Write these lines out again, substituting "desktop assistant" for "computer-use agent" everywhere it occurs and leaving everything else as it is.

____ Information provided

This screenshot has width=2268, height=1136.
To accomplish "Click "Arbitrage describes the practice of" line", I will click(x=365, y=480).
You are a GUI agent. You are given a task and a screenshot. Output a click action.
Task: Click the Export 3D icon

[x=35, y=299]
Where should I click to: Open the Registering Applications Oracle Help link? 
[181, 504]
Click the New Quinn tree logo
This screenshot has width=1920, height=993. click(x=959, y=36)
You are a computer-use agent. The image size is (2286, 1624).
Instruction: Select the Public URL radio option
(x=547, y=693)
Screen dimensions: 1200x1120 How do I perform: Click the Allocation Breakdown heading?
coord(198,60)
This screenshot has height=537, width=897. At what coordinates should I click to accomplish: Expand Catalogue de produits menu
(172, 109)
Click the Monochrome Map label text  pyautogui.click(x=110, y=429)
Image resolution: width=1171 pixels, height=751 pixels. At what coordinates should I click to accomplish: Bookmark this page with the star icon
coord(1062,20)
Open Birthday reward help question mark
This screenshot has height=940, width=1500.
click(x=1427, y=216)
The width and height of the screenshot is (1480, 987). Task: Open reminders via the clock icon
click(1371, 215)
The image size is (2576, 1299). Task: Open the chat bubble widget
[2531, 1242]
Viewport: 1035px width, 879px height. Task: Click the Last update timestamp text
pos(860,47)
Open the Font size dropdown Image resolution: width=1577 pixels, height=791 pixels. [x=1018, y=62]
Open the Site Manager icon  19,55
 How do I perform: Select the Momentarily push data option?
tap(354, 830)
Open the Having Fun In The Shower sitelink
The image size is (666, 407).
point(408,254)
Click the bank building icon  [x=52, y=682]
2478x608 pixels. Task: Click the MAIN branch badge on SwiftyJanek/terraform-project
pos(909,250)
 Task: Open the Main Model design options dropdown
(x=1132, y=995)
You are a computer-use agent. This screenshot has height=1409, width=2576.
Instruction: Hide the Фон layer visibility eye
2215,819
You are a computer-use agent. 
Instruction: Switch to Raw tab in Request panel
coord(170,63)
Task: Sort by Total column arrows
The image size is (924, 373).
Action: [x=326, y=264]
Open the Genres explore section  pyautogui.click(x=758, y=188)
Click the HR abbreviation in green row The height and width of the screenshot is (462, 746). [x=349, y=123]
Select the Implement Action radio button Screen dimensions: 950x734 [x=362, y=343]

________

◆ Answer for this exercise
This screenshot has width=2268, height=1136.
To accomplish "Click "Arbitrage describes the practice of" line", I will click(x=365, y=480).
You are a GUI agent. You are given a task and a screenshot. Output a click action.
Task: Click the Export 3D icon

[x=35, y=299]
Where should I click to: Open the Registering Applications Oracle Help link? 
[181, 504]
Click the New Quinn tree logo
This screenshot has width=1920, height=993. click(x=959, y=36)
You are a desktop assistant. The image size is (2286, 1624).
Instruction: Select the Public URL radio option
(x=547, y=693)
Screen dimensions: 1200x1120 How do I perform: Click the Allocation Breakdown heading?
coord(198,60)
This screenshot has height=537, width=897. At what coordinates should I click to accomplish: Expand Catalogue de produits menu
(172, 109)
Click the Monochrome Map label text  pyautogui.click(x=110, y=429)
Image resolution: width=1171 pixels, height=751 pixels. At what coordinates should I click to accomplish: Bookmark this page with the star icon
coord(1062,20)
Open Birthday reward help question mark
This screenshot has height=940, width=1500.
click(x=1427, y=216)
The width and height of the screenshot is (1480, 987). Task: Open reminders via the clock icon
click(1371, 215)
The image size is (2576, 1299). Task: Open the chat bubble widget
[2531, 1242]
Viewport: 1035px width, 879px height. Task: Click the Last update timestamp text
pos(860,47)
Open the Font size dropdown Image resolution: width=1577 pixels, height=791 pixels. [x=1018, y=62]
Open the Site Manager icon  19,55
 How do I perform: Select the Momentarily push data option?
tap(354, 830)
Open the Having Fun In The Shower sitelink
The image size is (666, 407).
point(408,254)
Click the bank building icon  [x=52, y=682]
2478x608 pixels. Task: Click the MAIN branch badge on SwiftyJanek/terraform-project
pos(909,250)
 Task: Open the Main Model design options dropdown
(x=1132, y=995)
You are a desktop assistant. This screenshot has height=1409, width=2576.
Instruction: Hide the Фон layer visibility eye
2215,819
You are a desktop assistant. 
Instruction: Switch to Raw tab in Request panel
coord(170,63)
Task: Sort by Total column arrows
The image size is (924, 373).
Action: [x=326, y=264]
Open the Genres explore section  pyautogui.click(x=758, y=188)
Click the HR abbreviation in green row The height and width of the screenshot is (462, 746). [x=349, y=123]
Select the Implement Action radio button Screen dimensions: 950x734 [x=362, y=343]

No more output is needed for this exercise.